Take the line with "Image resolution: width=535" and every line after it in the data. Transcribe them exactly, through the last.

Stored data
++++

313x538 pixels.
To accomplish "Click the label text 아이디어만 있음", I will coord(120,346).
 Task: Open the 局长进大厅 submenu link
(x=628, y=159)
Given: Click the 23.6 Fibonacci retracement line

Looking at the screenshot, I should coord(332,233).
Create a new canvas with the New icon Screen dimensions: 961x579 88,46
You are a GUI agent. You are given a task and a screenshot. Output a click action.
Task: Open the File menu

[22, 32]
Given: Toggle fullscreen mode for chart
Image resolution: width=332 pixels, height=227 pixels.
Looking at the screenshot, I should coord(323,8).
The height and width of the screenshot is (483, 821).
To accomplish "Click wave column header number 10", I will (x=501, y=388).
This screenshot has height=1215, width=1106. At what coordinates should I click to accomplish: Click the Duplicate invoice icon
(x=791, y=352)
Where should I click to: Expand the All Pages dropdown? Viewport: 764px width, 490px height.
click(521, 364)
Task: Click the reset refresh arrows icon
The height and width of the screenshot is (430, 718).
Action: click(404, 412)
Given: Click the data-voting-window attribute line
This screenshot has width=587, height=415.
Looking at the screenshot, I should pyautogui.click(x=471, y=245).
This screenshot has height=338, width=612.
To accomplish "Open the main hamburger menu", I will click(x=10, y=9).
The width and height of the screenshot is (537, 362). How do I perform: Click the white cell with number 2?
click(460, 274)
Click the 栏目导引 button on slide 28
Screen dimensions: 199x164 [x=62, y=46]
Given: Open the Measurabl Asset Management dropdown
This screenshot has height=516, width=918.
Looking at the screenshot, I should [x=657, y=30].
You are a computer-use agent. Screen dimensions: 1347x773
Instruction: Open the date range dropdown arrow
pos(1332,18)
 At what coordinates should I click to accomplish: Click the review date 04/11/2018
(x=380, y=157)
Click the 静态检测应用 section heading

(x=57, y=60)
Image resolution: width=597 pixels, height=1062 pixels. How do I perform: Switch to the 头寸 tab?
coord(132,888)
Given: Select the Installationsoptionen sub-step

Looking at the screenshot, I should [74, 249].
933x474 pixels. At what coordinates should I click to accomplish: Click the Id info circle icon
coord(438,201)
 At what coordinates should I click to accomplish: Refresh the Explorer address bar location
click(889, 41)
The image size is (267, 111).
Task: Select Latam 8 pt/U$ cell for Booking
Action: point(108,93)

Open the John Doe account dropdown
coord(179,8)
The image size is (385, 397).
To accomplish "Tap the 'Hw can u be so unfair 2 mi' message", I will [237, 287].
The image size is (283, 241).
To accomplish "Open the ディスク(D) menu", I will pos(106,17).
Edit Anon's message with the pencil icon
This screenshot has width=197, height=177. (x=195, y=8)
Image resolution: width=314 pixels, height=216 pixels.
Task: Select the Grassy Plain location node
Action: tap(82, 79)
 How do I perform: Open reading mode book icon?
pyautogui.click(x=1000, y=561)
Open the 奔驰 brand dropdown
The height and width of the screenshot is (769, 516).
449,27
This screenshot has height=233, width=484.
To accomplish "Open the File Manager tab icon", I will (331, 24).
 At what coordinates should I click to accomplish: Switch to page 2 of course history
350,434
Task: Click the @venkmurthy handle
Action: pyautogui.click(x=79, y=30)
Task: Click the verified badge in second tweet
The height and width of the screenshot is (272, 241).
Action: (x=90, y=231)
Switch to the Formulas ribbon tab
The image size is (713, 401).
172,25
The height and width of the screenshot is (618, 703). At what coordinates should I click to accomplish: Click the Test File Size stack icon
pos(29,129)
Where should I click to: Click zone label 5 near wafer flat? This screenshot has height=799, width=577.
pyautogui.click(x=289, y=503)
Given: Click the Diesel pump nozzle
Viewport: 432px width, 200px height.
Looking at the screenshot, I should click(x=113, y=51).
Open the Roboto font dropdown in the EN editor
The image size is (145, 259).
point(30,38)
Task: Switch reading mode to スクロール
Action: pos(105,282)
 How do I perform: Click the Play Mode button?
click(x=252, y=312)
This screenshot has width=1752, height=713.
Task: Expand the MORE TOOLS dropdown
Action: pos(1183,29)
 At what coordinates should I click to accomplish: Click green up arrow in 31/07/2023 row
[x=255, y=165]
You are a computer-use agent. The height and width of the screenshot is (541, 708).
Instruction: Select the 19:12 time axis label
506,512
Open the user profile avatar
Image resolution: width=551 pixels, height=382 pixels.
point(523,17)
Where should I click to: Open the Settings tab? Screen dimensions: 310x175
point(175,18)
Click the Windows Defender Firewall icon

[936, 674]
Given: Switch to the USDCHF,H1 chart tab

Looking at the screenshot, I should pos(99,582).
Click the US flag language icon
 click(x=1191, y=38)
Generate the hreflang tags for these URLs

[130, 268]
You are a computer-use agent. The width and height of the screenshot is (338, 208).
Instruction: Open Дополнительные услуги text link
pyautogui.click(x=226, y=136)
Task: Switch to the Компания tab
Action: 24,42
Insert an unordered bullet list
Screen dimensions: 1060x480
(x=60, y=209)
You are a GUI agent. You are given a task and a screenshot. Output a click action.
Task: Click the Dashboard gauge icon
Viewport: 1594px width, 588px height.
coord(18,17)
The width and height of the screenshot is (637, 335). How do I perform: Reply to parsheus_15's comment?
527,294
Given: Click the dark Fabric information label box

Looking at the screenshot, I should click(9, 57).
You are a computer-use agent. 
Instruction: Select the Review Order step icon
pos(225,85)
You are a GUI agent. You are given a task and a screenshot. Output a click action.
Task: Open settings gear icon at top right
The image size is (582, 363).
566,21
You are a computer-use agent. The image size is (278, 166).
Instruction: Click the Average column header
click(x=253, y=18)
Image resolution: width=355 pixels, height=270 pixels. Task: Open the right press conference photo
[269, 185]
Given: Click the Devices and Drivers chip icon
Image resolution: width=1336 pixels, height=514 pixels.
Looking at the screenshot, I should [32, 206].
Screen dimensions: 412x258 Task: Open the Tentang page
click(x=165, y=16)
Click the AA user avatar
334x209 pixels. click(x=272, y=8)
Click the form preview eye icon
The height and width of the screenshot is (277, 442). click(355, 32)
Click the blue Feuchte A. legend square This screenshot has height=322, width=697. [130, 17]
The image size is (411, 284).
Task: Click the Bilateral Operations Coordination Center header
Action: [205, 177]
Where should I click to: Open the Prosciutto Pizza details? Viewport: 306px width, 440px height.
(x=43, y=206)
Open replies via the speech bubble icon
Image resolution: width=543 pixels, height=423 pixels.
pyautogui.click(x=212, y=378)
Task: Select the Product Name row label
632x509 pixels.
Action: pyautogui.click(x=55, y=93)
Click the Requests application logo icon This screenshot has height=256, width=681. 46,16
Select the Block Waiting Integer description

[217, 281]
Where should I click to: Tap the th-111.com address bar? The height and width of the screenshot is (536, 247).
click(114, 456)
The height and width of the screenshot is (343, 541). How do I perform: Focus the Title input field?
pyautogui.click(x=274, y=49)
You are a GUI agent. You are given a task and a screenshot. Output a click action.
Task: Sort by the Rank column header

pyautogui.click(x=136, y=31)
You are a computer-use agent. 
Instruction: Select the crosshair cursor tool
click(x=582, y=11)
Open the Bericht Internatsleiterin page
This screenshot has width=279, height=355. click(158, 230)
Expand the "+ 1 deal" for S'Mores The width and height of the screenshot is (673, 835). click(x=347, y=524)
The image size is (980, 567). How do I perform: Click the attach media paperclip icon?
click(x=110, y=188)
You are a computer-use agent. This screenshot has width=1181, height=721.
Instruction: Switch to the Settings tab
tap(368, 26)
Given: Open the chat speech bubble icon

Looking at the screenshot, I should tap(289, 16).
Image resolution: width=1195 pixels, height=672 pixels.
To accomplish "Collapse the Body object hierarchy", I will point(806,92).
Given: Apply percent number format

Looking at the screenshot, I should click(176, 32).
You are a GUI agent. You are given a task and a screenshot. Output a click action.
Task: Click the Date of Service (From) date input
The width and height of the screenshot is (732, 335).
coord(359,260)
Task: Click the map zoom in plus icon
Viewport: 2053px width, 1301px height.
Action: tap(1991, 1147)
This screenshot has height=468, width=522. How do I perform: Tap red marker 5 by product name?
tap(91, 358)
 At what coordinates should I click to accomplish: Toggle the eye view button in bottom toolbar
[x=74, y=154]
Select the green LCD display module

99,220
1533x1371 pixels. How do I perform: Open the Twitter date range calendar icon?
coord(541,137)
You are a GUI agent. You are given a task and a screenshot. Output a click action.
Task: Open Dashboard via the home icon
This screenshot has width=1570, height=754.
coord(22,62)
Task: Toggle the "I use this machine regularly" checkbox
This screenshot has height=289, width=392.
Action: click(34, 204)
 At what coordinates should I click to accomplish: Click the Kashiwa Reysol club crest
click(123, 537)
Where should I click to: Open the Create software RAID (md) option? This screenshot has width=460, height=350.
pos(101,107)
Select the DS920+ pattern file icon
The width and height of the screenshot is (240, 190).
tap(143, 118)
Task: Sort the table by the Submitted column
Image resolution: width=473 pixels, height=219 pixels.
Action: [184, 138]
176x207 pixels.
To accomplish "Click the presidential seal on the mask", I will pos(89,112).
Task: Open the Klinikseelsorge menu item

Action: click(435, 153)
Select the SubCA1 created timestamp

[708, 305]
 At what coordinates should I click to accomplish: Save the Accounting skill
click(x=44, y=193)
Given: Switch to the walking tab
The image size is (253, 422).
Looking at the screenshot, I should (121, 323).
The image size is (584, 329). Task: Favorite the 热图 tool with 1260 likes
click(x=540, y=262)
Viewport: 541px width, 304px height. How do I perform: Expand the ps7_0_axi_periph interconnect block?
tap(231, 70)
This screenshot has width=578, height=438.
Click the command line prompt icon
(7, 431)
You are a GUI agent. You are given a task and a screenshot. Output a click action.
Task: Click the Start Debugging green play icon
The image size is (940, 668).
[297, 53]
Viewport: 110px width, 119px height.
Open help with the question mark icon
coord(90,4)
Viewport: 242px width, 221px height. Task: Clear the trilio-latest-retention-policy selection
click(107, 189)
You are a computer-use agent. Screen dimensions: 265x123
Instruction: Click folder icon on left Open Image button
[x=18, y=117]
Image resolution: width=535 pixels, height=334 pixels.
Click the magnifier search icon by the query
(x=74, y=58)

++++

▶ **Solution to this exercise**
Image resolution: width=535 pixels, height=334 pixels.
Click the magnifier search icon by the query
(x=74, y=58)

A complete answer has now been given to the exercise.